Ao Ning, Liu Yanyan, Feng Hailiang, Bian Xiaocui, Li Zhanwen, Gu Bei, Zhao Xiaomei, Liu Yuqin
Department of Pathology, Institute of Basic Medical Sciences, Chinese Academy of Medical Sciences and Peking Union Medical College, Tsinghua University, Beijing, China.
Cell Physiol Biochem. 2014;33(6):1863-75. doi: 10.1159/000362964. Epub 2014 Jun 23.
BACKGROUND/AIMS: The ubiquitin-specific peptidase USP22 mediates various cellular and organismal processes, such as cell growth, apoptosis, and tumor malignancy. However, the molecular mechanisms that regulate USP22 activity remain poorly understood. Here we identify STAT3 as a new USP22 interactor.
· We used western blotting and RT-PCR to measure key protein, acetylated STAT3, and mRNA levels in HEK293 and colorectal cancer cell lines transfected with expression plasmids or specific siRNAs. Co-immunoprecipitation was used to demonstrate protein-protein interaction and protein complex composition.
USP22 overexpression down-regulated STAT3 acetylation by deubiquitinating SIRT1. The three proteins were found to be present in a single protein complex. SiRNA-mediated depletion of endogenous USP22 resulted in SIRT1 destabilization and elevated STAT3 acetylation.
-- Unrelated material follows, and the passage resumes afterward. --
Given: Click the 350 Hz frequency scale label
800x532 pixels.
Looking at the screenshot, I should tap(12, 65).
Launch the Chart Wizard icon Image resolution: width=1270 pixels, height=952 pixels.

Consistent with this finding, USP22 also down-regulated the expression of two known STAT3 target genes, MMP9 and TWIST.
We show that USP22 is a new regulator of the SIRT1-STAT3 signaling pathway and report a new mechanistic explanation for cross talk between USP22 and the SIRT1-STAT pathways.
背景/目的:泛素特异性蛋白酶USP22介导多种细胞和机体过程,如细胞生长、凋亡和肿瘤恶性进展。然而,调节USP22活性的分子机制仍知之甚少。在此,我们鉴定出信号转导和转录激活因子3(STAT3)是一种新的USP22相互作用蛋白。
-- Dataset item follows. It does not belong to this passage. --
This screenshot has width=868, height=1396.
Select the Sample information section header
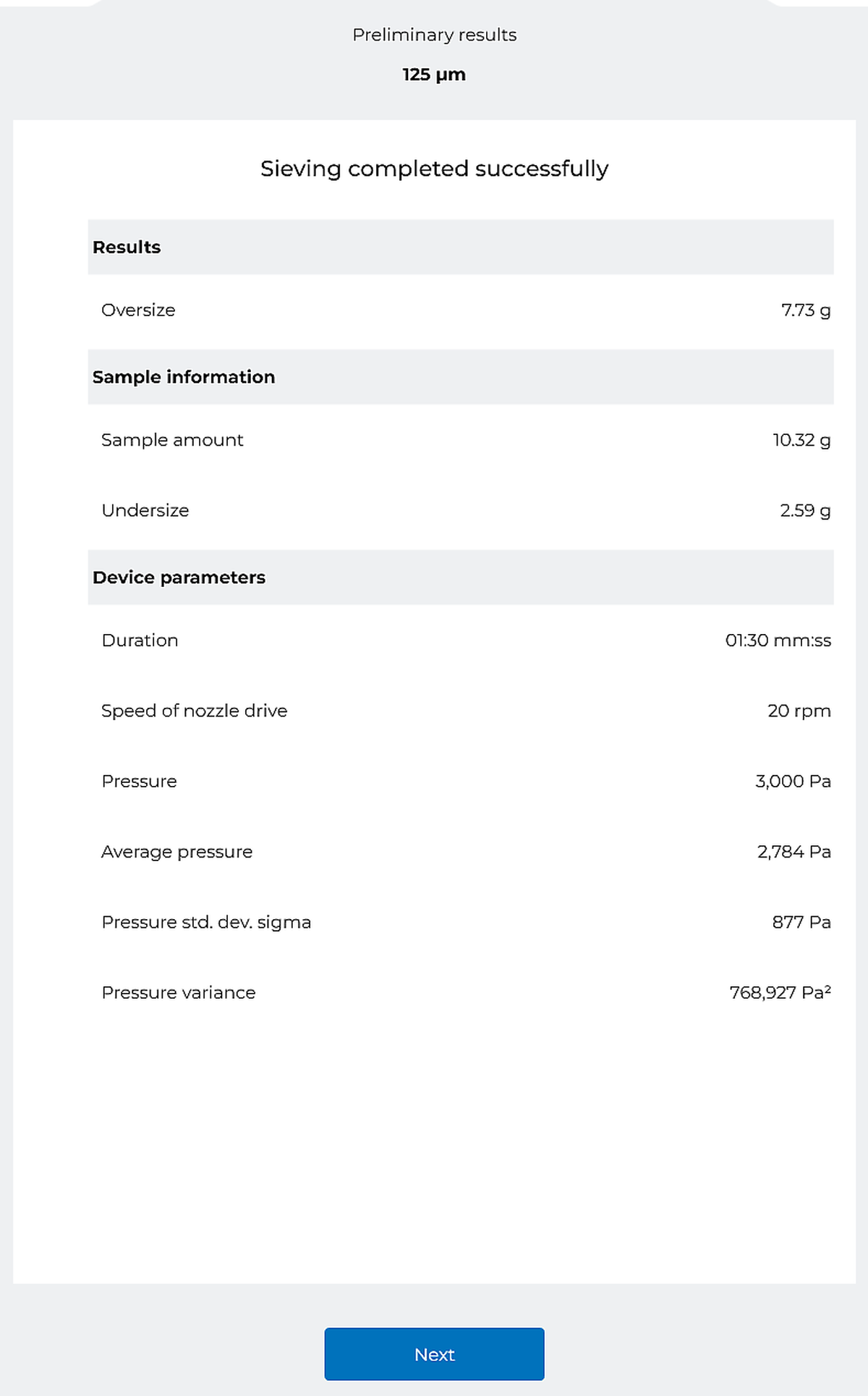(x=184, y=377)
我们使用蛋白质免疫印迹法和逆转录-聚合酶链反应(RT-PCR)来检测转染了表达质粒或特异性小干扰RNA(siRNA)的人胚肾293细胞(HEK293)和结肠癌细胞系中的关键蛋白、乙酰化STAT3和mRNA水平。免疫共沉淀用于证明蛋白质-蛋白质相互作用和蛋白质复合物组成。
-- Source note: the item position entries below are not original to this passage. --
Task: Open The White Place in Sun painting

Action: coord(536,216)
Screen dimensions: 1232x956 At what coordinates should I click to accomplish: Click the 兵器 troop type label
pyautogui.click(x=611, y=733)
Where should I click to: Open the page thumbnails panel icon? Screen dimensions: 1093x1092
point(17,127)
USP22过表达通过去泛素化沉默调节蛋白1(SIRT1)下调STAT3乙酰化。发现这三种蛋白存在于单一蛋白质复合物中。siRNA介导的内源性USP22缺失导致SIRT1不稳定并提高STAT3乙酰化水平。与这一发现一致,USP22还下调了两个已知的STAT3靶基因基质金属蛋白酶9(MMP9)和 Twist 相关蛋白1(TWIST)的表达。
我们表明USP22是SIRT1-STAT3信号通路的新调节因子,并报道了USP22与SIRT1-STAT信号通路之间相互作用的新机制解释。